When asked what she would bring to help Clarion University “get back on track”, Pehrsson pointed to her broad range of experience with networking, advocacy, and fundraising.

“I am a realistic optimist. I always look at possibilities and help connect people to make a place better. So I’m able to look at resources and connect the dots,” she stated.

Pehrsson also seemed quite taken with Clarion; in response to a question about why she chose to apply for a position here, she stated, “There are so many reasons I would choose to come here, we could probably talk for another hour, but I’ll be a little succinct. You’re going to make a big difference in the economic development of the state and the region: you always have, and you’re going to continue to do that. You’re poised for some really great growth, and you have great people who care, despite all of the things that have happened.”

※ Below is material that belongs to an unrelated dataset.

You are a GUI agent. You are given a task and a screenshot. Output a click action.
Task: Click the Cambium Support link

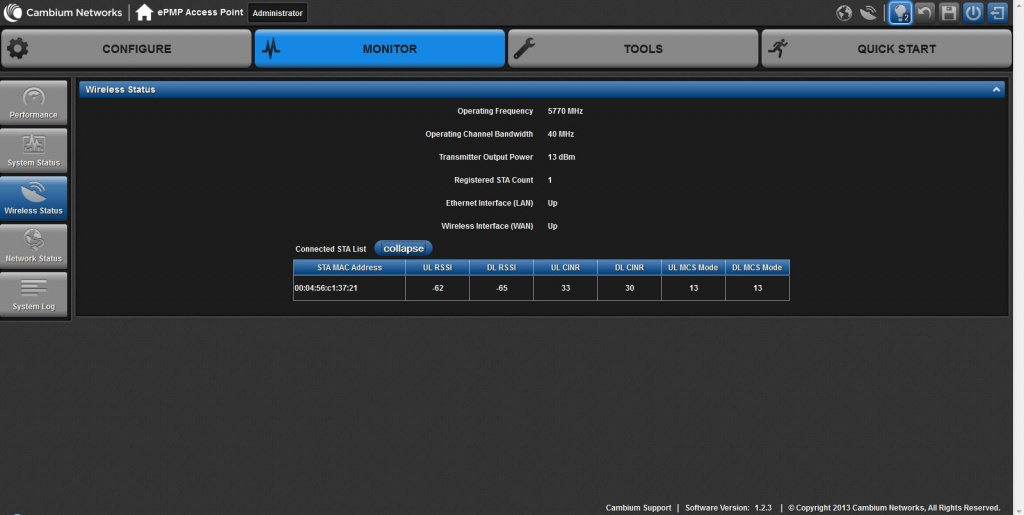[x=638, y=508]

The community will have the opportunity to meet the other three candidates later this week.

Dr. David Urban is dean of Jennings A. Jones College of Business at Middle Tennessee State University, Murfreesboro, Tennessee. His open forum is scheduled for 3:00 p.m. to 4:00 p.m. on May 1 in Suites on Main North Theater.

Dr. Amir Mohammadi is vice president for finance, administrative affairs and advancement services at Slippery Rock University. His open forum is scheduled for 3:00 p.m. to 4:00 p.m. on May 2 in Suites on Main North Theater.

Dr. Dione Somerville is vice president for student affairs at Bloomsburg University. Her open forum is scheduled for 3:00 p.m. to 4:00 p.m. on May 4 in Suites on Main North Theater.